## WORK REQUIRED
Report each line from the records where the string "computer" turns up.

(MATERIAL PROVIDED Opens)

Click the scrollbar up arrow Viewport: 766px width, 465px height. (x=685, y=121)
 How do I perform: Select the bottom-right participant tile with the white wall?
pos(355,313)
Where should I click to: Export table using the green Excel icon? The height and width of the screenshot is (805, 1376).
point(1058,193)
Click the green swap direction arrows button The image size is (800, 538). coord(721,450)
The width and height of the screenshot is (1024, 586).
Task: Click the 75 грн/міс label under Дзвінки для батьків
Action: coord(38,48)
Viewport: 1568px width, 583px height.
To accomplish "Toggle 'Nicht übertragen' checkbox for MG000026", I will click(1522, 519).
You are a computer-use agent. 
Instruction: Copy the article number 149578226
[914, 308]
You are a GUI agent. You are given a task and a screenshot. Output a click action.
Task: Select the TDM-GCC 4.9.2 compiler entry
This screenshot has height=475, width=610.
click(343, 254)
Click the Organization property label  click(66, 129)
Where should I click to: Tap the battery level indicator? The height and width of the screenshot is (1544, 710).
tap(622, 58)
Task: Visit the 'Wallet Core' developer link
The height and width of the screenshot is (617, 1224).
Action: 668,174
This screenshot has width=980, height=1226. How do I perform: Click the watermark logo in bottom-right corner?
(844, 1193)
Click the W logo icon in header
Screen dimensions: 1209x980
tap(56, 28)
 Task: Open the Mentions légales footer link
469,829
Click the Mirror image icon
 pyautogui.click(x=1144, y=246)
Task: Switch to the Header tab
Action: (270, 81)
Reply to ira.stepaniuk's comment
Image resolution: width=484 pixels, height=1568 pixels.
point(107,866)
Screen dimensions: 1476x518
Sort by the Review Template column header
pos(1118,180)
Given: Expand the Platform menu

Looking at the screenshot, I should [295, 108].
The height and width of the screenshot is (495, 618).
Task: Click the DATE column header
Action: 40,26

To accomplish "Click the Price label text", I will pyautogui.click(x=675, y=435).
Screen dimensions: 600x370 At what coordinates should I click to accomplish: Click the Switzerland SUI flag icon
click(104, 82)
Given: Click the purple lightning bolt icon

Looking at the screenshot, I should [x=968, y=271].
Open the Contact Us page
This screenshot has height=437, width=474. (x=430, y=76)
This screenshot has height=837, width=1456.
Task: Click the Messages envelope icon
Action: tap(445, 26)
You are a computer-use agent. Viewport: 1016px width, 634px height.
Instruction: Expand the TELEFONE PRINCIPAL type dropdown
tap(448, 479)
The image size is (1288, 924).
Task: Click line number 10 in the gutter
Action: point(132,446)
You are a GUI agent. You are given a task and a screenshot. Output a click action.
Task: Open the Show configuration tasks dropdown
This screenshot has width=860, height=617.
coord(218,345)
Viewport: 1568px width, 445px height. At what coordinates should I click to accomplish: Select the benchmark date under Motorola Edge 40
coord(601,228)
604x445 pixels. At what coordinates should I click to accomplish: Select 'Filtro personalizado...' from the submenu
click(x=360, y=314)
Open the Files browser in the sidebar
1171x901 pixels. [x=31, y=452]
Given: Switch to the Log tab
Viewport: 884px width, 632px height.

(MATERIAL PROVIDED Closes)

## ANSWER SPACE
You are a computer-use agent. 
You are a computer-use agent. Viewport: 1016px width, 634px height.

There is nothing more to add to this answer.